L’intérêt progresse rapidement. Il y a dix ans, une conférence ou un atelier sur ce sujet mobilisait à peine une centaine de personnes ; aujourd’hui, nous pouvons compter sur plus d’un millier de participants. Nous devons tirer parti de cette dynamique et de cette volonté d’agir. Les gouvernements de pays comme le Bangladesh, le Burkina Faso, la Chine, l’Inde, le Népal, le Sénégal ou l’Afrique du Sud s’engagent pour soutenir des nouvelles solutions.
J’ai la chance d’assurer la présidence de ce comité. Avant de rejoindre l’ISO, nous ne savions pas si nous serions suffisamment représentés pour résoudre ce défi mondial. Aujourd’hui, 46 pays sont représentés au sein de ce comité, dont le secrétariat est pris en charge conjointement par l’ANSI, membre de l’ISO pour les États-Unis, et l’ASN, membre de l’ISO pour le Sénégal.

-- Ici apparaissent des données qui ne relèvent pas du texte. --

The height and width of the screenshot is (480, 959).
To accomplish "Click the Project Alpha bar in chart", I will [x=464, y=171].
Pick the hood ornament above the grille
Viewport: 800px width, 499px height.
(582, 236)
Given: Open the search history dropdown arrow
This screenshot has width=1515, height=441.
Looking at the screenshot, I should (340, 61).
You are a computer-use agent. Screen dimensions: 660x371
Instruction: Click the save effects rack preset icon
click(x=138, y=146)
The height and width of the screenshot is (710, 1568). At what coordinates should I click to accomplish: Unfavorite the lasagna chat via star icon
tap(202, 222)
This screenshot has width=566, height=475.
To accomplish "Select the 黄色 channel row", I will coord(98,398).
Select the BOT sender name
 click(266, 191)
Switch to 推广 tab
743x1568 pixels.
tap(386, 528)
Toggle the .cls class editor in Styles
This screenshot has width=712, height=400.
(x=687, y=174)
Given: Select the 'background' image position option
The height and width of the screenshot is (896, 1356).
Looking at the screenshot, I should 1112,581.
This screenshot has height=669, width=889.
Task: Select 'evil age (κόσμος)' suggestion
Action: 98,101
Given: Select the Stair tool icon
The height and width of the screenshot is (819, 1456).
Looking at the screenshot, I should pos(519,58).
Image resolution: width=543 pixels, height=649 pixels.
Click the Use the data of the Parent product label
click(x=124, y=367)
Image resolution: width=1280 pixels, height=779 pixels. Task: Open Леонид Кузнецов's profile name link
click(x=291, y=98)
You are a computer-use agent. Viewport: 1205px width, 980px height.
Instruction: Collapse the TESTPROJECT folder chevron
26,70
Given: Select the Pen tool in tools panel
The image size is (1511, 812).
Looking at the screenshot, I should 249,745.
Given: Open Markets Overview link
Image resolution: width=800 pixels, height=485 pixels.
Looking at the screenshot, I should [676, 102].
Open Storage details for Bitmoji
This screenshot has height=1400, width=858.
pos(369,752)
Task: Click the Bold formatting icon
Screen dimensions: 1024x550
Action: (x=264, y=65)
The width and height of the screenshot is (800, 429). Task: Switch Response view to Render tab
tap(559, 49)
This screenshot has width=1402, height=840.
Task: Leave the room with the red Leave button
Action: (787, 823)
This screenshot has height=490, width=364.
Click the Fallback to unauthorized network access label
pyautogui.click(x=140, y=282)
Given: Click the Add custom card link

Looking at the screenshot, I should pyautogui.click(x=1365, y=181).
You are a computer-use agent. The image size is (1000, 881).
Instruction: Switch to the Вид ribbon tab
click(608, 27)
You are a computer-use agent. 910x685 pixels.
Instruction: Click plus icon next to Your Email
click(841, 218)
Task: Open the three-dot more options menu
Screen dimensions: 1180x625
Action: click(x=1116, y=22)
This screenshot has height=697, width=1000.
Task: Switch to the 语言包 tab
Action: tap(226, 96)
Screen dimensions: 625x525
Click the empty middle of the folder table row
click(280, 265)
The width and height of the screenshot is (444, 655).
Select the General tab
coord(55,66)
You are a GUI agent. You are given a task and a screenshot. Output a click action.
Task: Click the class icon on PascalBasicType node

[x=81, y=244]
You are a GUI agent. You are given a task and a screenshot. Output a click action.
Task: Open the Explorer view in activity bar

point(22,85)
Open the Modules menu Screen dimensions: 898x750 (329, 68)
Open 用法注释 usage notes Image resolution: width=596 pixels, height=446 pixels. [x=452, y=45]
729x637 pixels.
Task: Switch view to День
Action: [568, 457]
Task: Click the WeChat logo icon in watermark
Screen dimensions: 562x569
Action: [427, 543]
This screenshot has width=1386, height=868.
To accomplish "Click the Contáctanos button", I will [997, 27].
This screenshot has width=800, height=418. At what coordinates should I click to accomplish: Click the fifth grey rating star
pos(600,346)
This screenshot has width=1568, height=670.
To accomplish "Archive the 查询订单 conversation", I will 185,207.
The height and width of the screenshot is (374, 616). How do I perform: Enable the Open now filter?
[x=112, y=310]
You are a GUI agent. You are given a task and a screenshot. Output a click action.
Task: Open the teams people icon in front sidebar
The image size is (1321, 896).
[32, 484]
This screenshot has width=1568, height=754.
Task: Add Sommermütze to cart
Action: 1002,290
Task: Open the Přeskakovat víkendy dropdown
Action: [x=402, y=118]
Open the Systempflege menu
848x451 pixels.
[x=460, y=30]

Je suis vraiment heureux de voir l’engagement actif et la participation dynamique de pays d’Afrique et d’Asie. Les organismes nationaux de normalisation contribuent beaucoup. Nos experts viennent de tous les domaines, et pas seulement de l’assainissement. Il y a des microbiologistes, qui peuvent parler de la concentration d’agents pathogènes et qui connaissent les différentes solutions disponibles pour assurer la sécurité. Différents secteurs de l’industrie et des milieux universitaires sont également représentés, notamment des fabricants et des facultés travaillant sur les nouvelles technologies. Enfin, y participent aussi des réseaux tels que l’Association africaine de l’eau, qui apporte son expertise des services publics de l’eau et des fournisseurs de services, ou la Toilet Board Coalition, qui rassemble des entreprises intéressées aux questions de l’assainissement autonome. Comme vous pouvez le voir, c’est un groupe très diversifié et les discussions sont toujours riches et animées. Nous espérons que cette norme innovante sera prête en 2018 pour aider à assurer une meilleure santé pour des millions, si ce n’est des milliards, d’êtres humains dans le monde entier.